Mathematics – Differential Geometry
Scientific paper
1994-07-21
Mathematics
Differential Geometry
19 pages, LATEX
Scientific paper
A surjective submersion $\pi : M \to B$ carrying a field of simplectic structures on the fibres is symplectic if this Poisson structure is minimal. A symplectic submersion may be interpreted as a family of mechanical systems depending on a parameter in $B$. We give some conditions to find a closed form which represent the foliated form $\sigma$ gluing the symplectic forms on the fibres. This is the first step to prequantize all these systems at once. We will indeed exhibit an integrality condition which does not depend on the closed form representing $\sigma$: if the fibres are 1-connected and $H^3(B;Z)=0$, then there exists a $S^1$-principal fibre bundle with a connection whose curvature represents $\sigma$ iff the group of spherical periods of $\sigma$ is a discrete subgroup of R. The symplectic integration of a Poisson manifold $(M,\Lambda)$ is a symplectic groupoid $(\Gamma,\eta)$ with 1-connected fibres such that the space of units with the induced Poisson structure is isomorphic to $(M,\Lambda)$. This notion was introduced by A. Weinstein in order to quantize Poisson manifolds by quantizing their symplectic integration.

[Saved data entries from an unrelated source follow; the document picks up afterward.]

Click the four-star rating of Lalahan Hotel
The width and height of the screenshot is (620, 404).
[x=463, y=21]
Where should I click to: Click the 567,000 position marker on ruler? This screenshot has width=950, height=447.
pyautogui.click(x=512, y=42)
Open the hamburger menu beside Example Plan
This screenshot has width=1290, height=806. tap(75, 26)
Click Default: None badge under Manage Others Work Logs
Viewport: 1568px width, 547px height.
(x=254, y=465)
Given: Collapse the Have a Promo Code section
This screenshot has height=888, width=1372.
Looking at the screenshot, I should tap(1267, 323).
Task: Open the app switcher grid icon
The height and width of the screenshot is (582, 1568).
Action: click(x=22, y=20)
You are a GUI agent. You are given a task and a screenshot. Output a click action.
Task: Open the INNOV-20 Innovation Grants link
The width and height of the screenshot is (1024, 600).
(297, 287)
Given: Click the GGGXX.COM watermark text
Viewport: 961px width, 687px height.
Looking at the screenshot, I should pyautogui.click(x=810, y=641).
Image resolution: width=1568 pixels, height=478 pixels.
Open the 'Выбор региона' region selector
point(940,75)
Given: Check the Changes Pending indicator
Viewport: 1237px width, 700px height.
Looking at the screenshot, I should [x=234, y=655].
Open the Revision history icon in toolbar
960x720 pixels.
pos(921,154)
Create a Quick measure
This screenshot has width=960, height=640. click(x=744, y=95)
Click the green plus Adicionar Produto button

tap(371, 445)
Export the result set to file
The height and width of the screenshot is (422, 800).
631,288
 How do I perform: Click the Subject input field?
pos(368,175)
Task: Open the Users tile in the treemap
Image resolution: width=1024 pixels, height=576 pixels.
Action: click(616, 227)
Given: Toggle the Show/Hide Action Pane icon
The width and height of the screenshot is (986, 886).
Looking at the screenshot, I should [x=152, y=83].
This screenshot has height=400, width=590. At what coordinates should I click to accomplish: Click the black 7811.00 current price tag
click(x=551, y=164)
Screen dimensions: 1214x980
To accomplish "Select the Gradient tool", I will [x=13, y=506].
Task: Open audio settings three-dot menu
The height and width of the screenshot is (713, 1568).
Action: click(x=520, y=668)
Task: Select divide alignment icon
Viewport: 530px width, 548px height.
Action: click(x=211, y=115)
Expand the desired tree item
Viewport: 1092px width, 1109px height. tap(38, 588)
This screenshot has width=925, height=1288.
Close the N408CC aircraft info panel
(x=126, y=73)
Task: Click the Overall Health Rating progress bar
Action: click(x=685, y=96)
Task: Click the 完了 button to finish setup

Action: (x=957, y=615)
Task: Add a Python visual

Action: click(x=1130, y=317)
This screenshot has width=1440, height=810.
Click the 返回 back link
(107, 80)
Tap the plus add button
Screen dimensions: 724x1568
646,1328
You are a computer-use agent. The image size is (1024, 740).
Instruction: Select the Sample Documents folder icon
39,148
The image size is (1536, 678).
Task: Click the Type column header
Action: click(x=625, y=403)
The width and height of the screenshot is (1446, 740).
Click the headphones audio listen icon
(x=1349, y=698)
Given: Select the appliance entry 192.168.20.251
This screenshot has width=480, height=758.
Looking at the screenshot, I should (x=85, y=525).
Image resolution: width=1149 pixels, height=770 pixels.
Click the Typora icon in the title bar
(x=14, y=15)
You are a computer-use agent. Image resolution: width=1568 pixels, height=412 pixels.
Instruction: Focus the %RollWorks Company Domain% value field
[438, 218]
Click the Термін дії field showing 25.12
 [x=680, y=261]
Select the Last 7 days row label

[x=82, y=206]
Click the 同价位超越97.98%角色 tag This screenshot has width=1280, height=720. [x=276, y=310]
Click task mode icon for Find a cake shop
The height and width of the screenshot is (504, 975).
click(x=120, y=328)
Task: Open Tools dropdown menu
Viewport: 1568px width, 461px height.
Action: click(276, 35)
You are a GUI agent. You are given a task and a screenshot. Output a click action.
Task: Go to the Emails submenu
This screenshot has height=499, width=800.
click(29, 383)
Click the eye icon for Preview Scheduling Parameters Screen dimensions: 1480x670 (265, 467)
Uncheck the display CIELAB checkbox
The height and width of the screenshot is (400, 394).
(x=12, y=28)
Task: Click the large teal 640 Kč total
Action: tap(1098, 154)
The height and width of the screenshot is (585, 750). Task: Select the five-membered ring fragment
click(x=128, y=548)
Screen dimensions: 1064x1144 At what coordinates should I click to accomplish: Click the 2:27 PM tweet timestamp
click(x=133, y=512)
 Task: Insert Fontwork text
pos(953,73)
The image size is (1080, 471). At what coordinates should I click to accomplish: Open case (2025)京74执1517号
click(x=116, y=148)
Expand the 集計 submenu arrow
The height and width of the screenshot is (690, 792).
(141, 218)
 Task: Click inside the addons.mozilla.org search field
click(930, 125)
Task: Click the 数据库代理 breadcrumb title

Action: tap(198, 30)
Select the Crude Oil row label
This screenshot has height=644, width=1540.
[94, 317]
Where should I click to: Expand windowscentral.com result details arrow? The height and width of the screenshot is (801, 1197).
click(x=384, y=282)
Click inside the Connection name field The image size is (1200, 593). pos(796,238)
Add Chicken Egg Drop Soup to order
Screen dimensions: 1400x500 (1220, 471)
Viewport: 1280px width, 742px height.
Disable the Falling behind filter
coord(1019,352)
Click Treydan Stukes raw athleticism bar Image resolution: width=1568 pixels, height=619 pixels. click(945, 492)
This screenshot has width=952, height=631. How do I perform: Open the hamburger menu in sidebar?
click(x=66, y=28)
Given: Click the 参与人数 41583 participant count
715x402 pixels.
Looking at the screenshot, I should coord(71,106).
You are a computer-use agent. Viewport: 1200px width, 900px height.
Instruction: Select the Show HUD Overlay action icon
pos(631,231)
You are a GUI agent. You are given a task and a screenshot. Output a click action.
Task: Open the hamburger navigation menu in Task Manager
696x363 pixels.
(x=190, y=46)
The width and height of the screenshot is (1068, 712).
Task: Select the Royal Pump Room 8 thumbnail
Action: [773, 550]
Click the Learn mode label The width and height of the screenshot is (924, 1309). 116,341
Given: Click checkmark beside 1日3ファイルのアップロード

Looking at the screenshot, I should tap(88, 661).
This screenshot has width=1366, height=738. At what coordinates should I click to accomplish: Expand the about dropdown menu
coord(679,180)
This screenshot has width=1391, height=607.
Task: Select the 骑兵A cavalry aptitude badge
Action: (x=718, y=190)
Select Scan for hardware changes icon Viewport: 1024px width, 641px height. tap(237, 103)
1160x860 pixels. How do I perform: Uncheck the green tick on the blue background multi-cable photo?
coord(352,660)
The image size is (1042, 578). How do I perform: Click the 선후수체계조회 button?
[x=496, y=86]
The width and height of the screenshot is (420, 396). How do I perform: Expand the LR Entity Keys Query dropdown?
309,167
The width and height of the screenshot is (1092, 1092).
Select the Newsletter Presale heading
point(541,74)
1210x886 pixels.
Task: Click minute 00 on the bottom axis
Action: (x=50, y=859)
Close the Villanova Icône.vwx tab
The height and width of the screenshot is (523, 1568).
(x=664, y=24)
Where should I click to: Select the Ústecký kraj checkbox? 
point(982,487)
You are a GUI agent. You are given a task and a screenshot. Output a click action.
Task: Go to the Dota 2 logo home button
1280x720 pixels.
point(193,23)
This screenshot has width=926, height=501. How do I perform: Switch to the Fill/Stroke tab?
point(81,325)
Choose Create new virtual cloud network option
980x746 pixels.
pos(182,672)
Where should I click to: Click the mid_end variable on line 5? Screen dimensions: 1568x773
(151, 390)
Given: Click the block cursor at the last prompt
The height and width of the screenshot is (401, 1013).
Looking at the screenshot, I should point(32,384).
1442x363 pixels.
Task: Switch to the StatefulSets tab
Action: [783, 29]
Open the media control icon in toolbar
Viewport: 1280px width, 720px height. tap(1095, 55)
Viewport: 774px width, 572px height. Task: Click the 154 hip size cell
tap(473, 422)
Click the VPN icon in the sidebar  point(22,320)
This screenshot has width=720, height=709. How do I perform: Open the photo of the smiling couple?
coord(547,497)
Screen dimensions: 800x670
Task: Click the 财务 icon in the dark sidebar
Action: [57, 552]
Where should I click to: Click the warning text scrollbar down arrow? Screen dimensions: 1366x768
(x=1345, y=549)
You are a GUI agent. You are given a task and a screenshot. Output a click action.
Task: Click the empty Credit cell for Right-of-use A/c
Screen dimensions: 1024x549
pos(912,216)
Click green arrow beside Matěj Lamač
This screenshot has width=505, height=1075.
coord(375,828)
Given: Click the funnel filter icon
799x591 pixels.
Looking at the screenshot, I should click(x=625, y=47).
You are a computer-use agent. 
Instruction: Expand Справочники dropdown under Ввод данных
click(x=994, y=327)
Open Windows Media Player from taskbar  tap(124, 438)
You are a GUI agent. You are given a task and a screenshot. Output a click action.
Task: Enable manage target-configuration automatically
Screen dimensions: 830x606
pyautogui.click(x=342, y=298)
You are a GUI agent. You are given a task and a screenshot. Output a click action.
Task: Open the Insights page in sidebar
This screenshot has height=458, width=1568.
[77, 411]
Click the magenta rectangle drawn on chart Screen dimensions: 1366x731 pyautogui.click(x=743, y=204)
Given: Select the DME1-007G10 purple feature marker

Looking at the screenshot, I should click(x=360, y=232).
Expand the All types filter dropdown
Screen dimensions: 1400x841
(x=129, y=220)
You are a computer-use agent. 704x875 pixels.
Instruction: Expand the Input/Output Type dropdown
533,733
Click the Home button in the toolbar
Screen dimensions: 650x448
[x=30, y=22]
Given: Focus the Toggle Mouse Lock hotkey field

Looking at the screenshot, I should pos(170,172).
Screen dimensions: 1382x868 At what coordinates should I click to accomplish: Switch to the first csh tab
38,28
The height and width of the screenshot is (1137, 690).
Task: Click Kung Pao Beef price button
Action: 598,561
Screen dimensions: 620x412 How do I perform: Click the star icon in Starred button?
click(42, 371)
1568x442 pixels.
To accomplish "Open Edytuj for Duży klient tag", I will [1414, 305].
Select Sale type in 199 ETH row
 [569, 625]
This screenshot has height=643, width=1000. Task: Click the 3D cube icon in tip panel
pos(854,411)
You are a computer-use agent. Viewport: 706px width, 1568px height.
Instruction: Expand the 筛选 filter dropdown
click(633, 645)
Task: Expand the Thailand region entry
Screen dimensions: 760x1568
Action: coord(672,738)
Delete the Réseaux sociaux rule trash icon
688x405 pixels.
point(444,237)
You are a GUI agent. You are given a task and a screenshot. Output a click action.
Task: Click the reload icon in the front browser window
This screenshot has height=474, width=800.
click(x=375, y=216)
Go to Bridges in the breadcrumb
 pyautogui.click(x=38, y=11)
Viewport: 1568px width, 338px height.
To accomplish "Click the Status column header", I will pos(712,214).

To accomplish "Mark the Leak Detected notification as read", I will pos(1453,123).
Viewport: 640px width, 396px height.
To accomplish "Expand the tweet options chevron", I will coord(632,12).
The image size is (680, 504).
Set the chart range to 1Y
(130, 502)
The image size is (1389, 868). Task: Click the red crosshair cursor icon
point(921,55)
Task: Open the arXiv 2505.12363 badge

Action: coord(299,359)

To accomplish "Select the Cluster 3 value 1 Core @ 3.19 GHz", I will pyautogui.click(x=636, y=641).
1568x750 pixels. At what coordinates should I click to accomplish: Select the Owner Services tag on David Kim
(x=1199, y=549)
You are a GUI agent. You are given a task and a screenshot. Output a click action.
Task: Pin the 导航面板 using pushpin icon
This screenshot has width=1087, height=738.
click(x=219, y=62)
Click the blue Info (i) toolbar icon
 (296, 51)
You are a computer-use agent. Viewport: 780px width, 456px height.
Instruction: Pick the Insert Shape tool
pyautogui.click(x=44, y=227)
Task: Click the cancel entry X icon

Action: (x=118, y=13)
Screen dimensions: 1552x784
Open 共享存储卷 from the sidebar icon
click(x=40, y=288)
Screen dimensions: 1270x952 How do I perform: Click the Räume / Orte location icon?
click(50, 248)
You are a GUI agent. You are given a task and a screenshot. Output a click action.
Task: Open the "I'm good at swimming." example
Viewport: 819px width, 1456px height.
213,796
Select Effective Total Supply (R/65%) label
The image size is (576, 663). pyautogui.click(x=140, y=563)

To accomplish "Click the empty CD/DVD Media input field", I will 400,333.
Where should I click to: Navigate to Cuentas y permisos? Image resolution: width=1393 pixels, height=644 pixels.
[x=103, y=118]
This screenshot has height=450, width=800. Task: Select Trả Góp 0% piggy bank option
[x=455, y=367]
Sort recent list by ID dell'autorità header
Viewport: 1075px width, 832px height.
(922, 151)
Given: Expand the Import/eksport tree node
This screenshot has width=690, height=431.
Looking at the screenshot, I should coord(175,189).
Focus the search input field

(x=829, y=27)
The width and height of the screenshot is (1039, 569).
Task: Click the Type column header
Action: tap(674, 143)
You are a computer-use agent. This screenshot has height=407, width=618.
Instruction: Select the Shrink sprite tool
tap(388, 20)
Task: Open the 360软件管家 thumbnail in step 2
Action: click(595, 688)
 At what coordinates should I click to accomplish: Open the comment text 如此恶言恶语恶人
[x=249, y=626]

We show that if the symplectic integration is prequantizable, then there exists a unique prequantization which is trivial over $M$. We show that the symplectic integration of a minimal Poisson manifold is prequantizable iff the group of spherical periods is discrete. Moreover we prove that a {\em totally aspherical} Poisson manifold (any vanishing cycle is trivial and the $\pi_2$ of the leaves is zero) is prequantized in the sense of Weinstein by a trivial fibre bundle.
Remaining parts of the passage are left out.